Multiple knowledge bases — pass the flag repeatedly:

```bash
... --vector-store "$VS_POLISH" --vector-store "$VS_GERMAN"
```

Combine with a system message (added to `input[]`) or top-level instructions
(canonical Responses-API field). Both work together:

```bash
... --system 'Be terse.' --vector-store "$VS_ID"
... --instructions 'Cite the source line numbers.' --vector-store "$VS_ID"
```

Nudge the model to actually use file_search (it can choose not to on simple
prompts):

```bash
... --instructions 'Use the file_search tool to ground your answer in my notes.' \
    --vector-store "$VS_ID"
```

Override the model (gpt-4o-mini default; any tool-capable model works):

```bash
... --model gpt-4o --vector-store "$VS_ID"
```

## Cleanup / management

`bin/stageKnowledge.js` only creates artifacts; nothing deletes them. Vector
stores and their underlying files persist on your OpenAI account and continue
to incur storage costs until removed. Use the OpenAI platform dashboard at
https://platform.openai.com/storage, or the REST API directly:

```bash
# List vector stores
curl -sS -H "Authorization: Bearer $OPENAI_API_KEY" \
  https://api.openai.com/v1/vector_stores

# Inspect one
curl -sS -H "Authorization: Bearer $OPENAI_API_KEY" \
  "https://api.openai.com/v1/vector_stores/$VS_ID"
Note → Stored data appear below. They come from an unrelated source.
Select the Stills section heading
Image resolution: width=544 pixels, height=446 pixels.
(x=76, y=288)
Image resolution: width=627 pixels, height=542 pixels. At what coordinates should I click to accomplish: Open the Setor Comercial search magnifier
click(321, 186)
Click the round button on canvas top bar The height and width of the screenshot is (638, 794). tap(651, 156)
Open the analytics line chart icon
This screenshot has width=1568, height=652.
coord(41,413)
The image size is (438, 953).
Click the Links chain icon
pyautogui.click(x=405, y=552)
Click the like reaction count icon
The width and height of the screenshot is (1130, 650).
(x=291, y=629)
# Delete a vector store (detaches files; the underlying /v1/files records remain
# and must be deleted separately if no longer needed)
curl -sS -X DELETE -H "Authorization: Bearer $OPENAI_API_KEY" \
  "https://api.openai.com/v1/vector_stores/$VS_ID"

# List uploaded files
curl -sS -H "Authorization: Bearer $OPENAI_API_KEY" \
  https://api.openai.com/v1/files

# Delete an uploaded file
curl -sS -X DELETE -H "Authorization: Bearer $OPENAI_API_KEY" \
  "https://api.openai.com/v1/files/$FILE_ID"
```

## Notes / gotchas

- **Indexing is asynchronous** — `bin/stageKnowledge.js` blocks until the file's
  per-file status reaches `completed` or `failed`. Don't try to query a vector
  store before this finishes; file_search will return nothing.
- **The aggregate `file_counts` is eventually consistent** — right after creating
  a vector store with `file_ids`, the aggregate counters can briefly report
  `in_progress: 0` before the attachment is registered. That's why the script
  polls the per-file endpoint instead.
- **Retrieval is non-deterministic** — the model may choose not to invoke
  file_search on a given turn. If a query that should hit the knowledge base
  doesn't, add an `--instructions` nudge as shown above.
- **File Search vs ChatGPT Projects** — the ChatGPT UI's "project source files"
  are a separate, UI-only mechanism. They are *not* accessible from
  `/v1/responses` API calls. This workflow is the API-side equivalent.